* Aim: Could you write out all of the data below again, substituting "Where do I click to" for every "Where should I click to" and changing nothing else, and omit the pictures?

* Provided material:
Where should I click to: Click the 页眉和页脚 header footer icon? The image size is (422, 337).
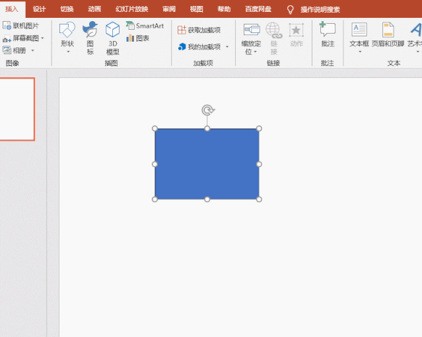pos(388,30)
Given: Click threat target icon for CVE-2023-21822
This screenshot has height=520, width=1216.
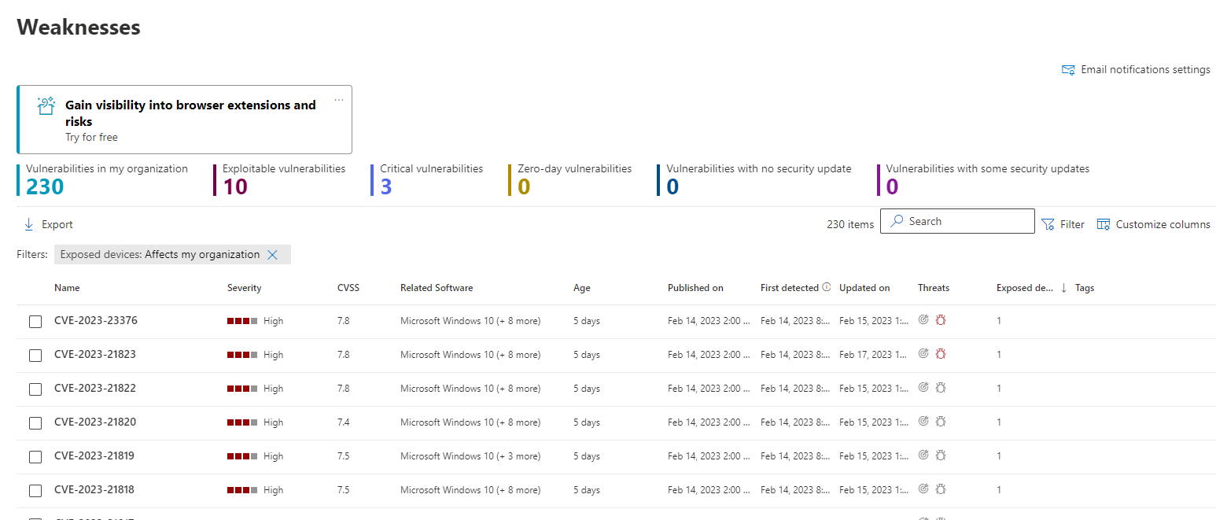Looking at the screenshot, I should [924, 388].
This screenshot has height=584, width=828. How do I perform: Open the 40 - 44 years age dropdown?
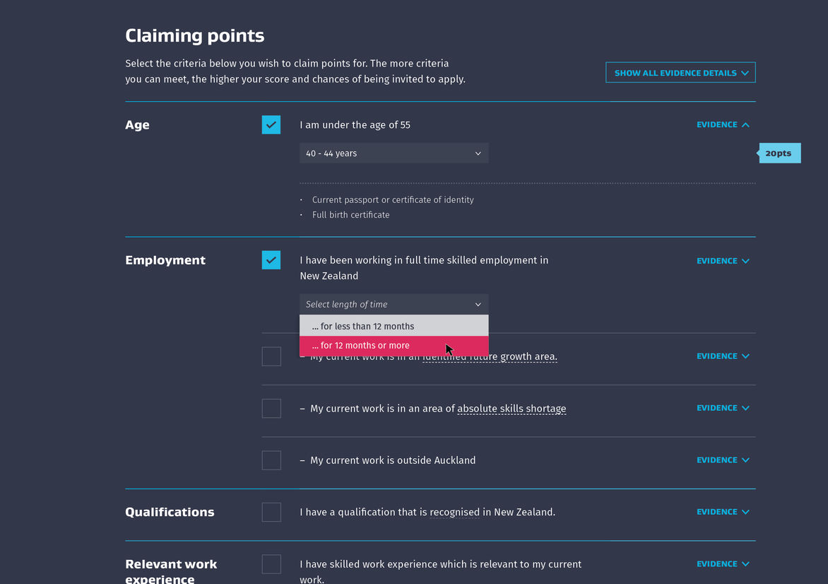point(394,153)
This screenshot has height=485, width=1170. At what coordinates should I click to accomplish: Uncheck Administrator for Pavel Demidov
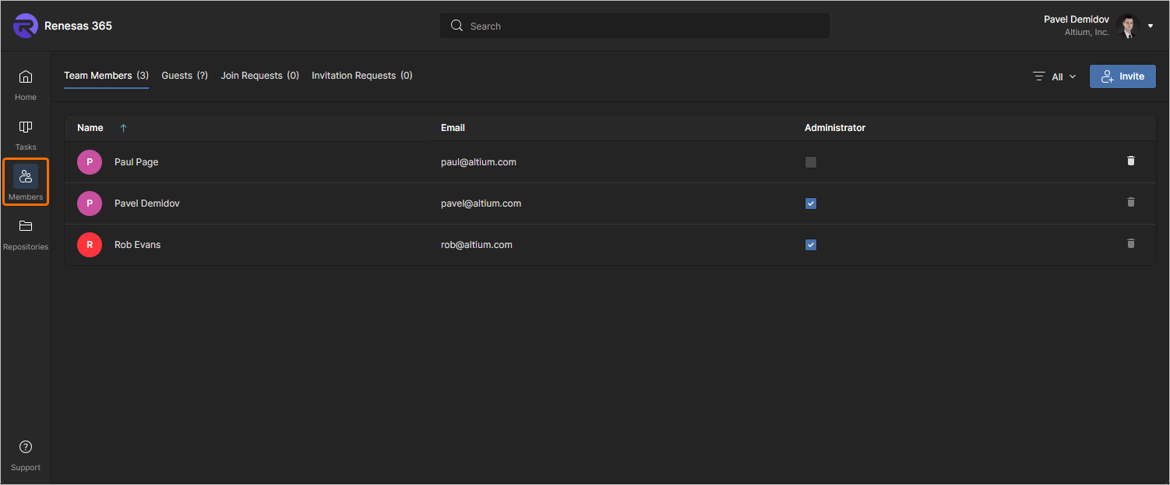[x=811, y=204]
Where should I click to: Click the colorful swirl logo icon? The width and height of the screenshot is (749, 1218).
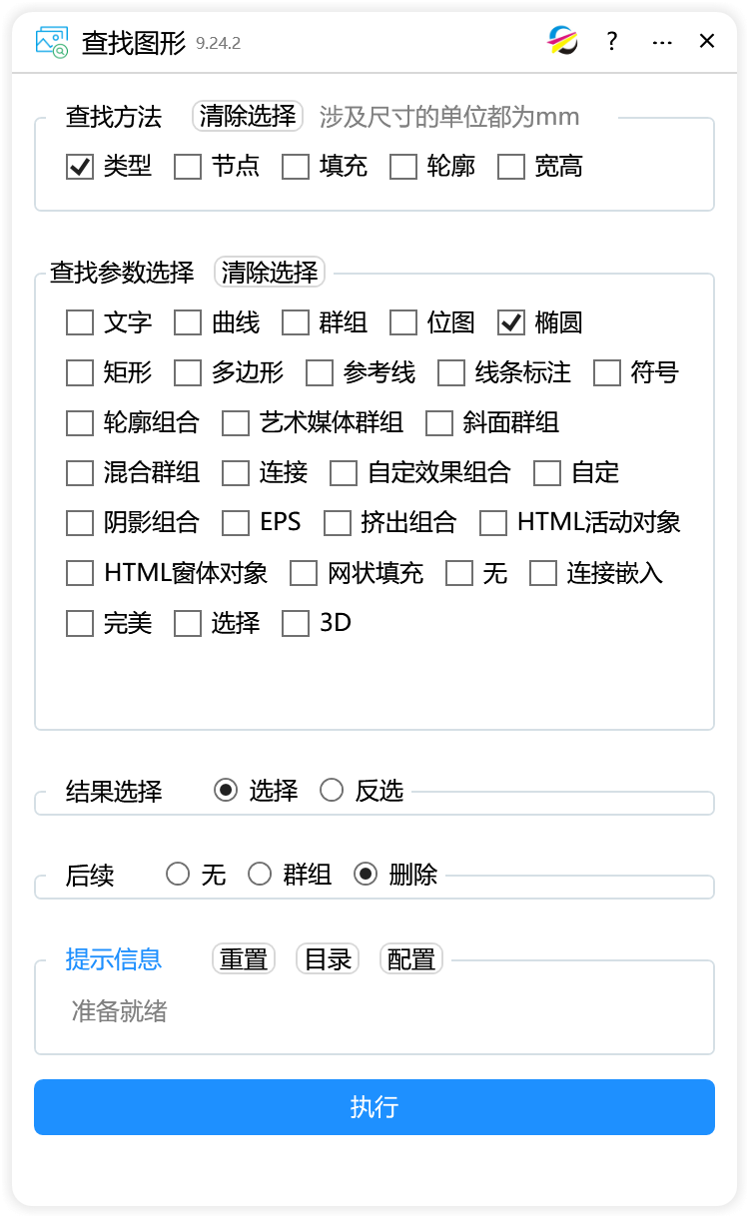(x=563, y=41)
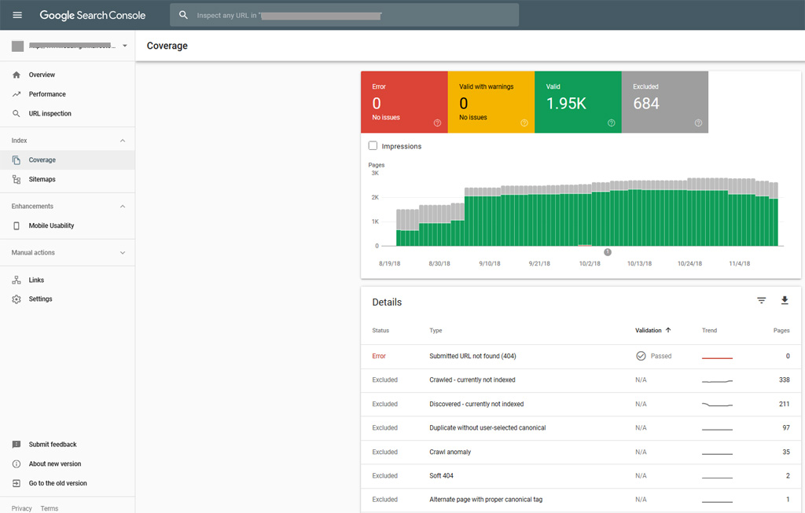Collapse the Index section
The width and height of the screenshot is (805, 513).
point(122,140)
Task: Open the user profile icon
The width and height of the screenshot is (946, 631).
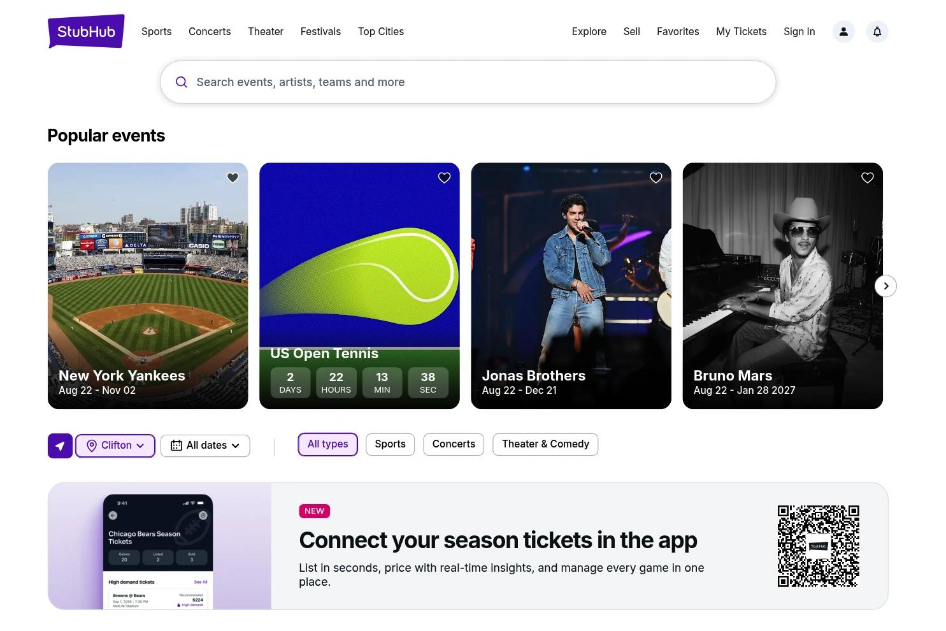Action: 843,32
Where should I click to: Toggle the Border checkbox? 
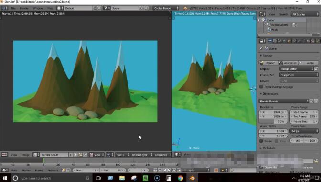tap(261, 141)
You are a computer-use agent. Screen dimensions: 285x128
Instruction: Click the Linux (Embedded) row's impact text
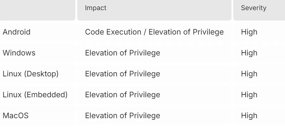pyautogui.click(x=122, y=95)
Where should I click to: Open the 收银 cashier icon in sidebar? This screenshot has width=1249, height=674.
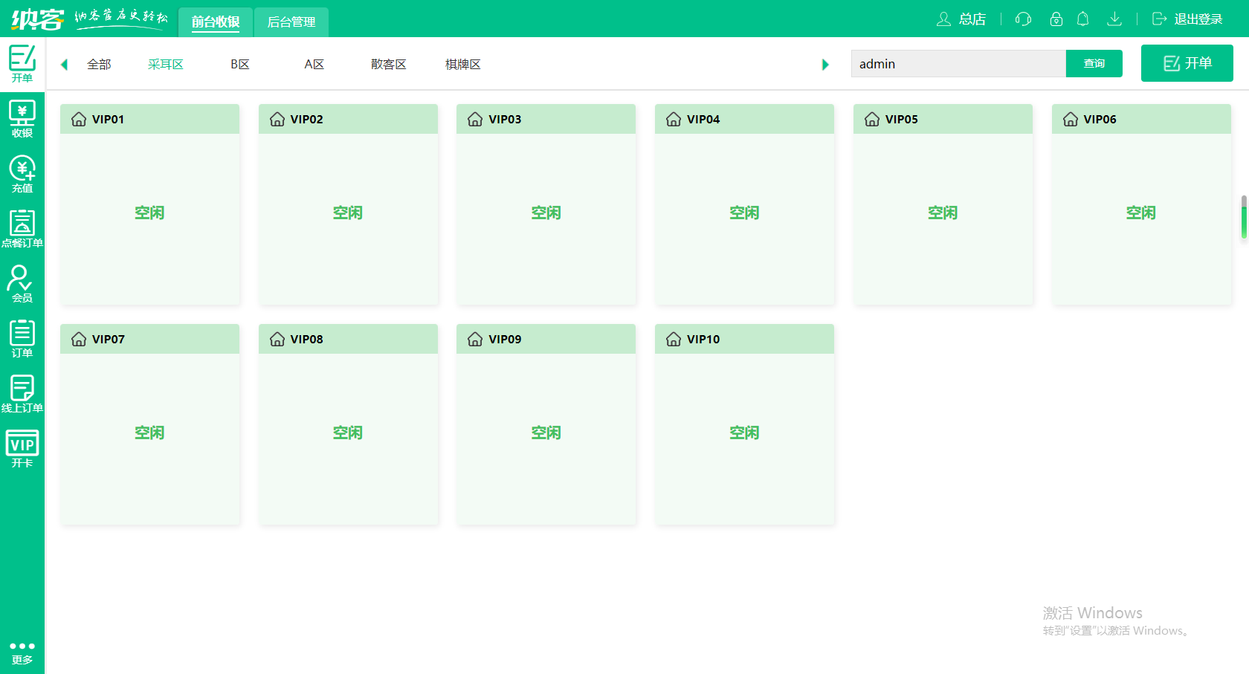[x=22, y=119]
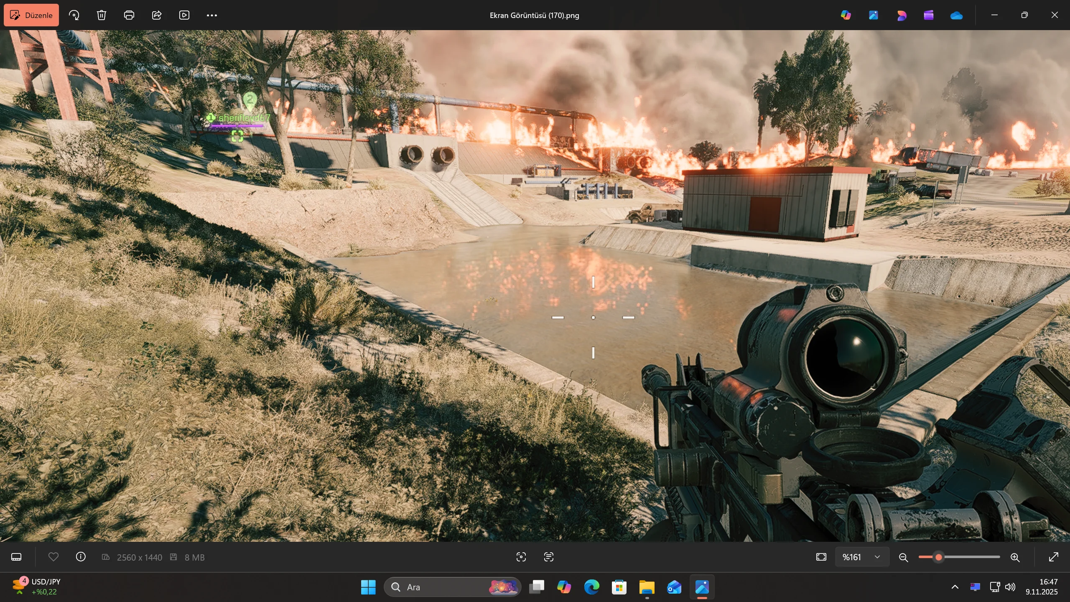Open the three-dots more options menu
This screenshot has width=1070, height=602.
tap(212, 15)
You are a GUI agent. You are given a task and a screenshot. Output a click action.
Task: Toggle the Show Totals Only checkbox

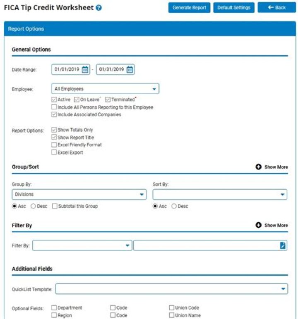click(54, 130)
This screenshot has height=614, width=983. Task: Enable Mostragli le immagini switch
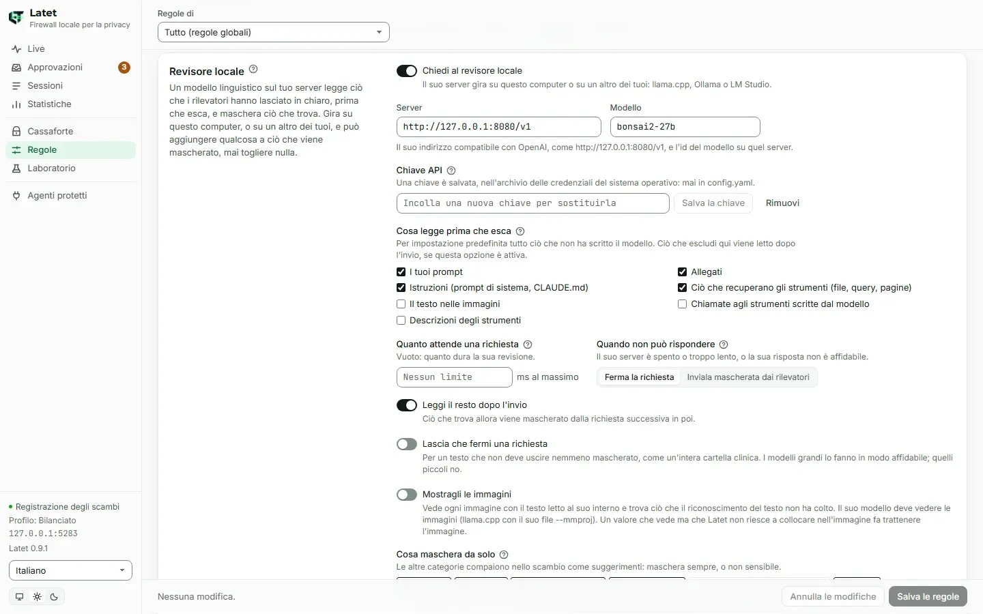[407, 495]
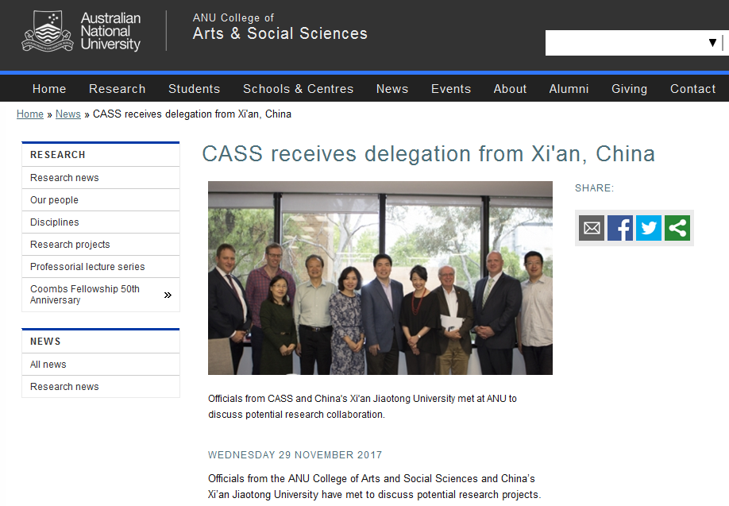Click into the header search field
The height and width of the screenshot is (506, 729).
(623, 43)
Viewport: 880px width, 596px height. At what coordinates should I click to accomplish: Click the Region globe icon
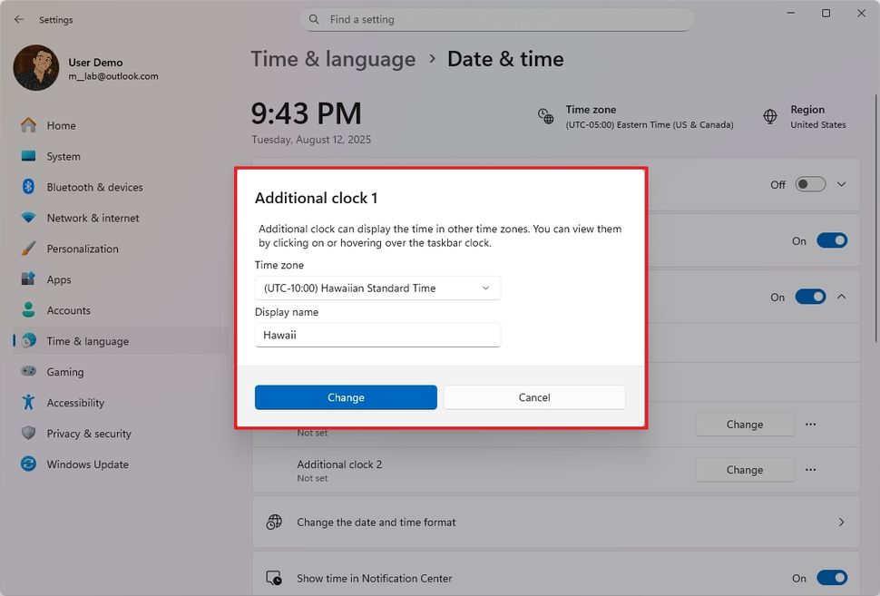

* Solution for this task:
Where do I click to: Click the 页眉和页脚 header footer icon? The image size is (422, 337).
pos(388,30)
Given: Click threat target icon for CVE-2023-21822
This screenshot has height=520, width=1216.
Looking at the screenshot, I should [924, 388].
This screenshot has height=584, width=828. How do I perform: Open the 40 - 44 years age dropdown?
point(394,153)
This screenshot has height=485, width=1170. At what coordinates should I click to accomplish: Uncheck Administrator for Pavel Demidov
[x=811, y=204]
Where do I click to: Click the colorful swirl logo icon? The width and height of the screenshot is (749, 1218).
(x=563, y=41)
Collapse the Index section
The width and height of the screenshot is (805, 513).
point(122,140)
Task: Open the user profile icon
The width and height of the screenshot is (946, 631).
Action: 843,32
Where do I click to: Toggle the Border checkbox? 
tap(261, 141)
You are a computer-use agent. Screen dimensions: 285x128
Instruction: Click the Linux (Embedded) row's impact text
pyautogui.click(x=122, y=95)
Where do I click to: Open the 收银 cashier icon in sidebar? This screenshot has width=1249, height=674.
[x=22, y=119]
Open the three-dots more options menu
This screenshot has width=1070, height=602.
tap(212, 15)
You are a GUI agent. You are given a task and a screenshot. Output a click action.
Task: Toggle the Show Totals Only checkbox

click(54, 130)
This screenshot has height=614, width=983. Task: Enable Mostragli le immagini switch
[407, 495]
Click into the header search field
The height and width of the screenshot is (506, 729).
(623, 43)
Viewport: 880px width, 596px height. At what coordinates should I click to accomplish: Click the Region globe icon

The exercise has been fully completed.